Des adaptations indispensables dans la filière du bois
L’Académie des sciences demande également « d’adapter la structure des peuplements en favorisant la sylviculture à couvert continu. Ces pratiques permettent une meilleure régénération naturelle et la préservation du carbone dans les sols ». En résumé, le principe de la sylviculture « à couvert continu » est de couper des arbres à des endroits précis, sans coupe rase, lorsqu’ils arrivent à maturité, tout en préservant partout l’écosystème forestier. Le but est de ne jamais avoir un sol nu mais plutôt une terre ombragée et humide.
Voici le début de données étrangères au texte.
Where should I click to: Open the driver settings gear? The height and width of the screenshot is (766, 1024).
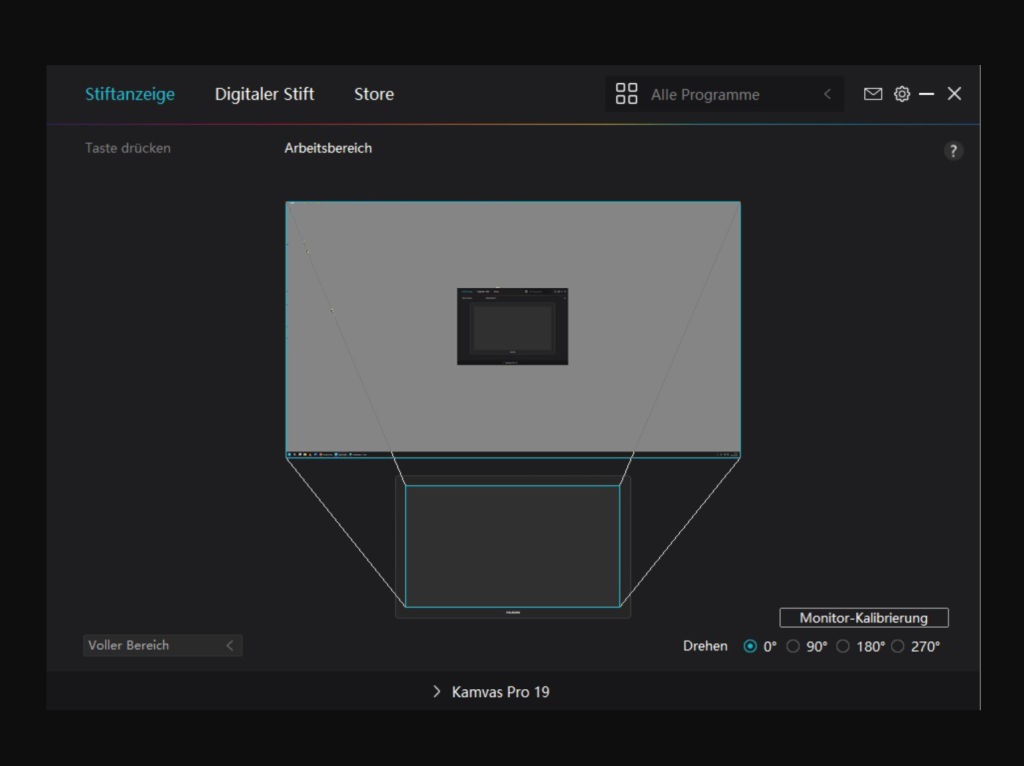(902, 93)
L’Académie des sciences considère enfin que des adaptations sont nécessaires à tous les niveaux du secteur économique lié au bois. Ces évolutions doivent être appuyées par les politiques publiques qui devront développer les « produits bois » de longue durée de vie comme les meubles ou les charpentes, afin de stocker le carbone durablement.
D’après les scientifiques, il faudra au contraire diminuer la production de « bois de courte durée », comme celui qui est utilisé pour le chauffage, car cela conduit à une émission de CO2 dans l’atmosphère. Même si ces recommandations n’obligent personne, avec le changement climatique, les forestiers seront contraints de changer de pratiques dans les années à venir s’ils souhaitent continuer à produire du bois.